WORK TO BE COMPLETED: Produce a word-for-word copy of the lines from the one that contains "How do I perform: Open" to the final line of the data below, with all pictures dropped.

RECORDS SHOWN:
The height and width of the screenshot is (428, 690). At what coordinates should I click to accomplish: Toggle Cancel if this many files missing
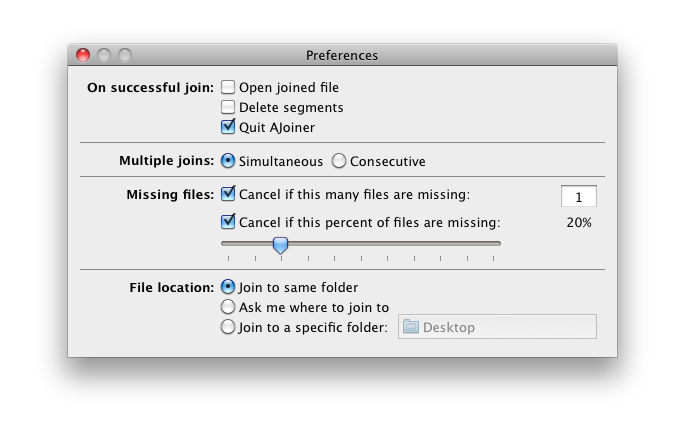click(x=228, y=194)
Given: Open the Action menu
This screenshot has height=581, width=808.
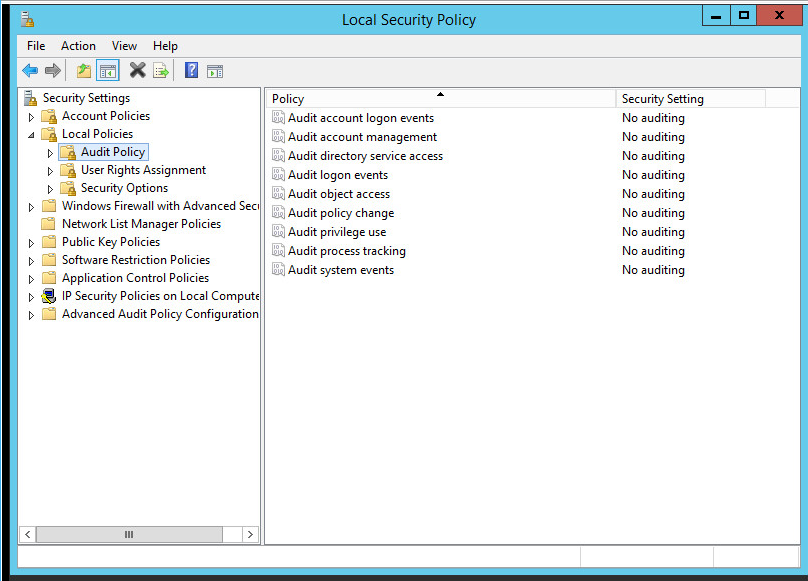Looking at the screenshot, I should pos(78,46).
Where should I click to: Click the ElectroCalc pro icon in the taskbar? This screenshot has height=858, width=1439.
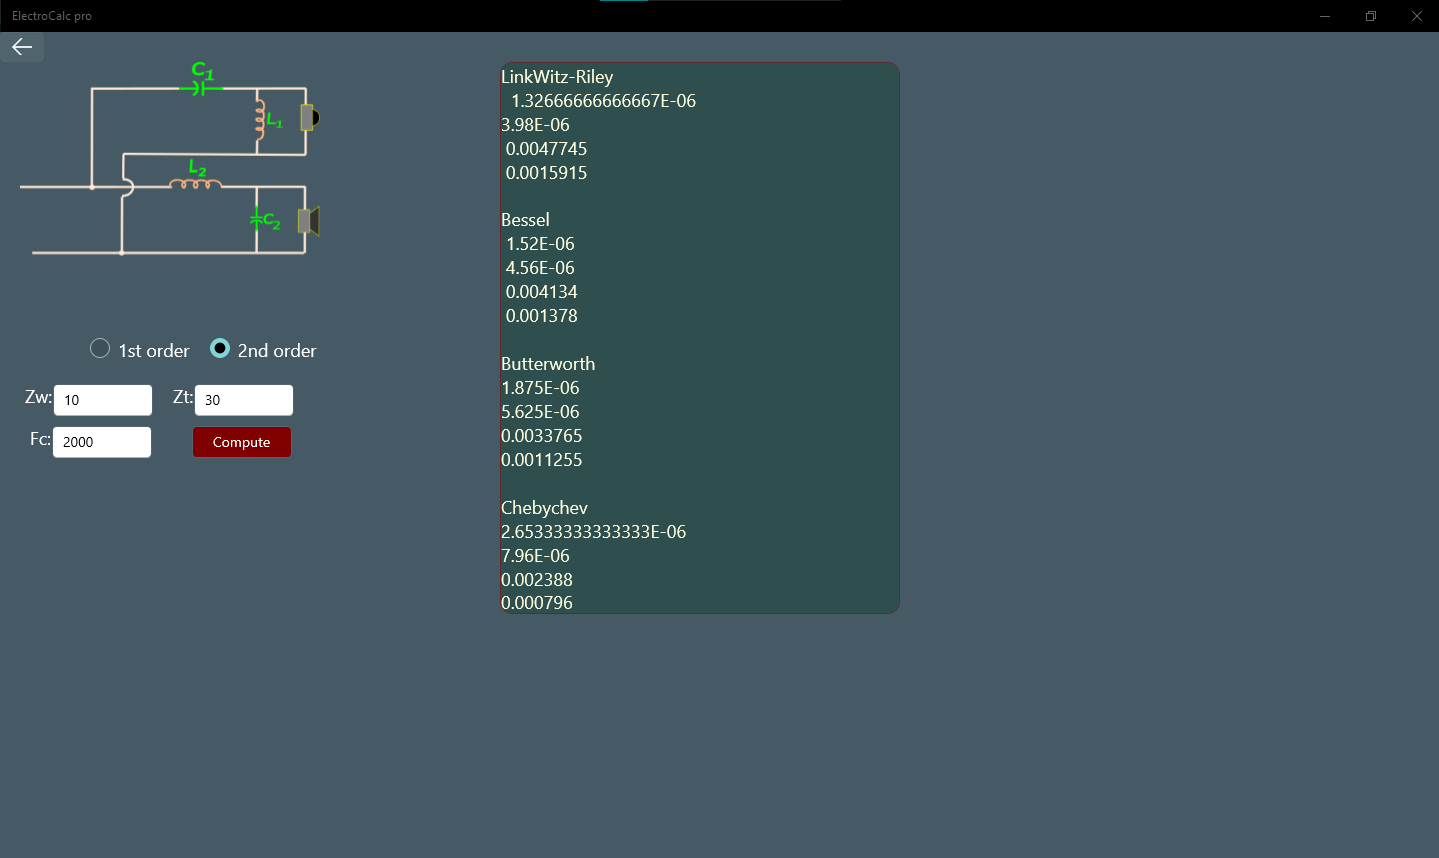622,5
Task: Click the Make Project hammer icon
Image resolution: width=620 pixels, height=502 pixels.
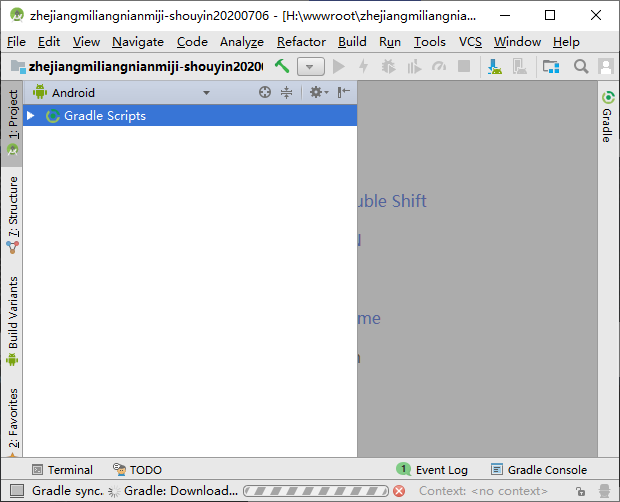Action: tap(283, 66)
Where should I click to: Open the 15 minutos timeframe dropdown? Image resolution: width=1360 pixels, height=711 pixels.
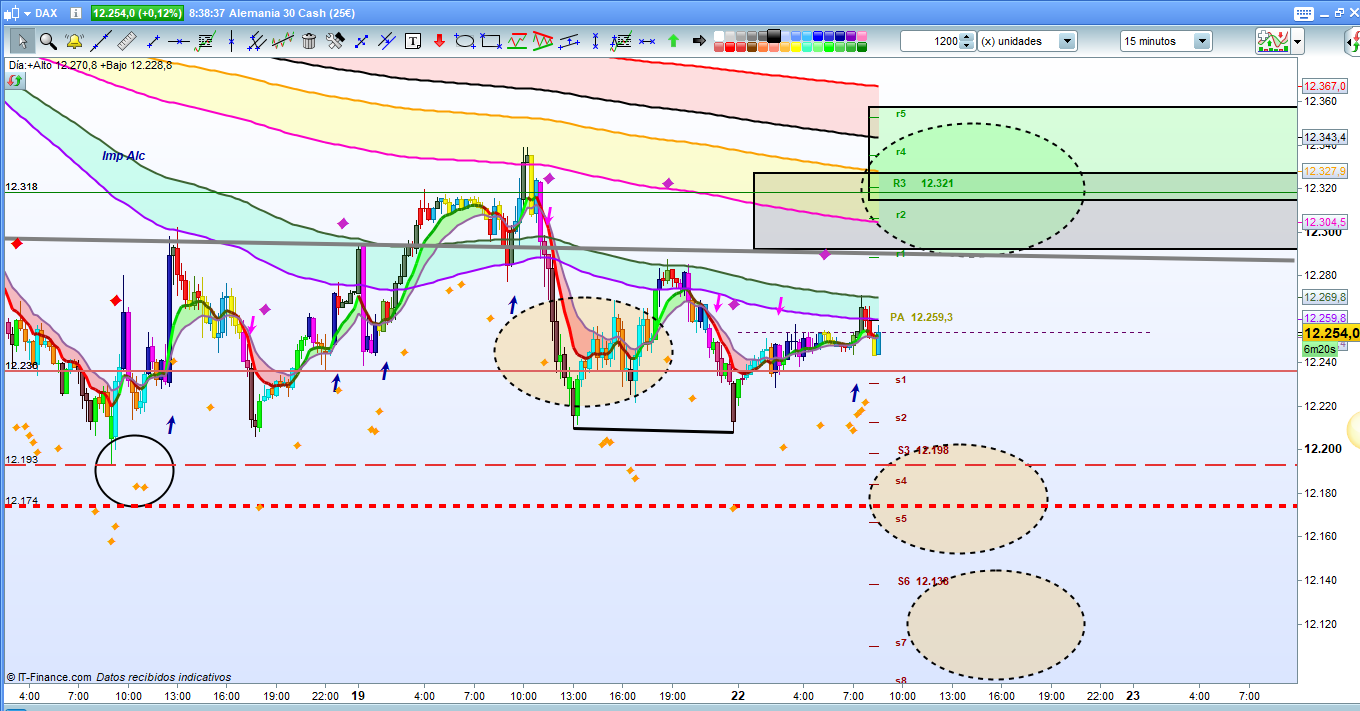(1201, 41)
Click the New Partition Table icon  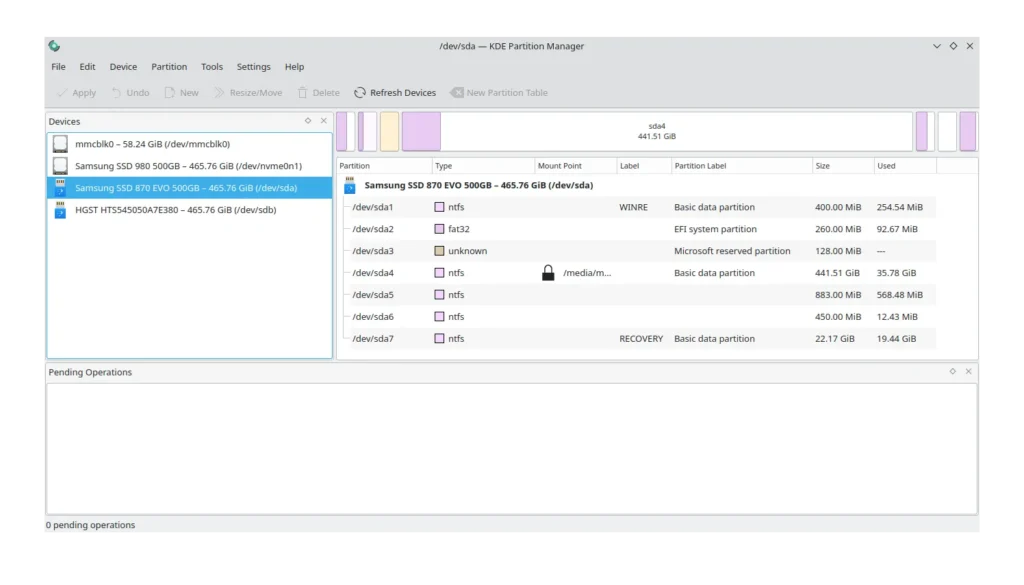(x=457, y=93)
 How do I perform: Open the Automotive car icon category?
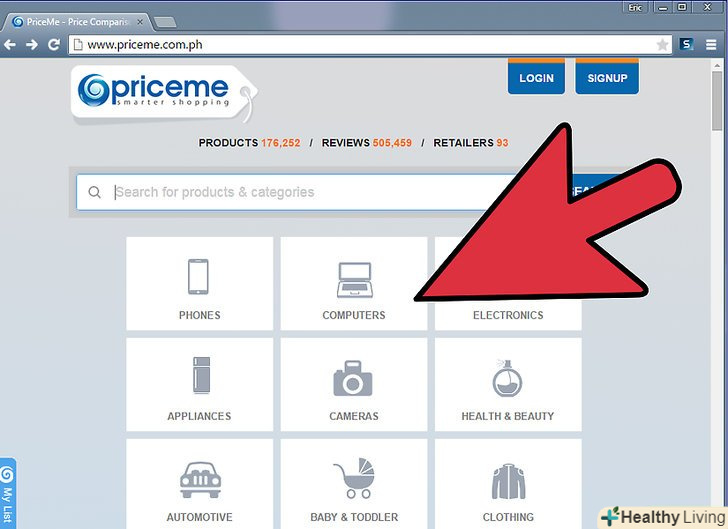coord(200,480)
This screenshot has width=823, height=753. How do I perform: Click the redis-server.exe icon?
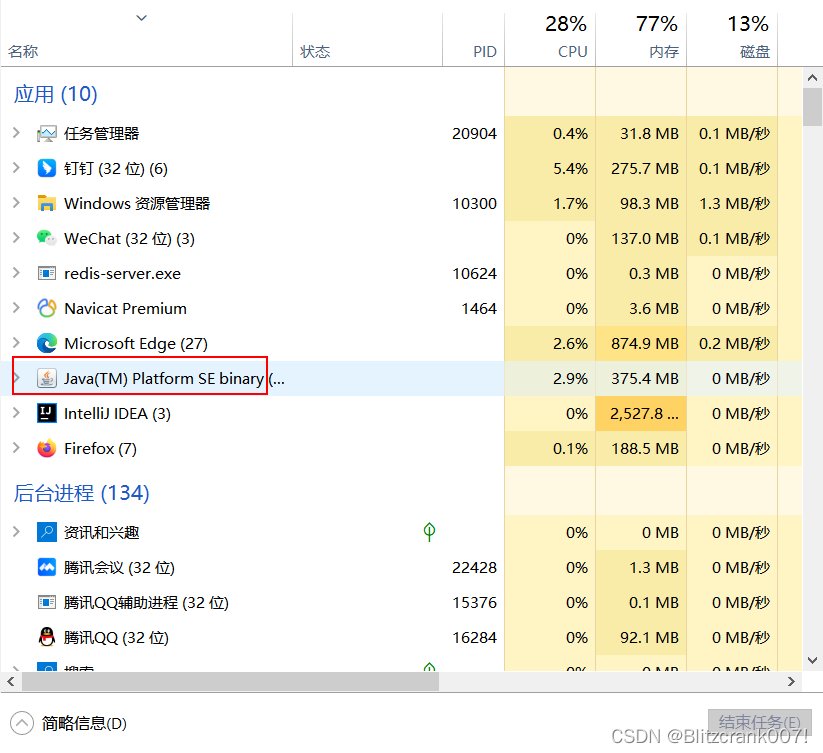pyautogui.click(x=47, y=273)
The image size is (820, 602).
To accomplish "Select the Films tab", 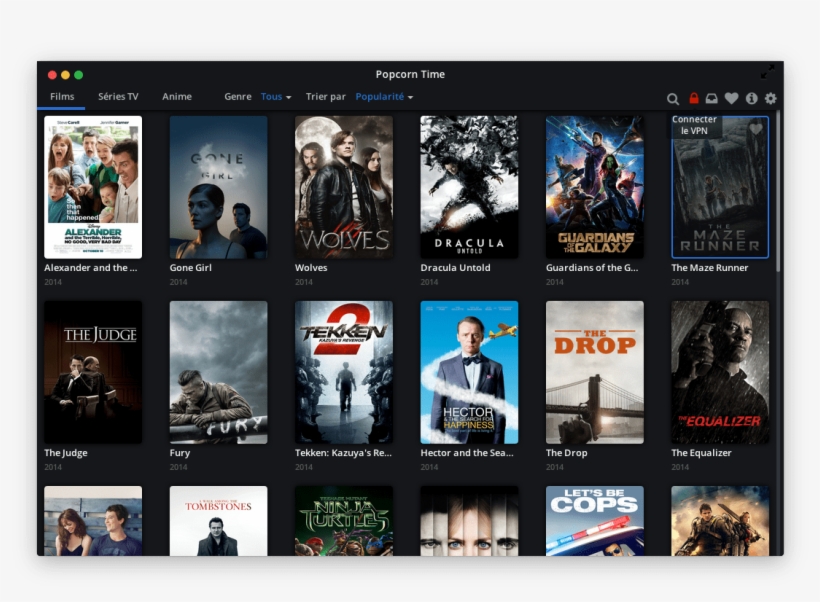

OUTPUT OF THE EXERCISE:
 How do I perform: Open the Automotive car icon category?
coord(200,480)
This screenshot has width=823, height=753. How do I perform: Click the redis-server.exe icon?
pyautogui.click(x=47, y=273)
The image size is (820, 602).
To accomplish "Select the Films tab", 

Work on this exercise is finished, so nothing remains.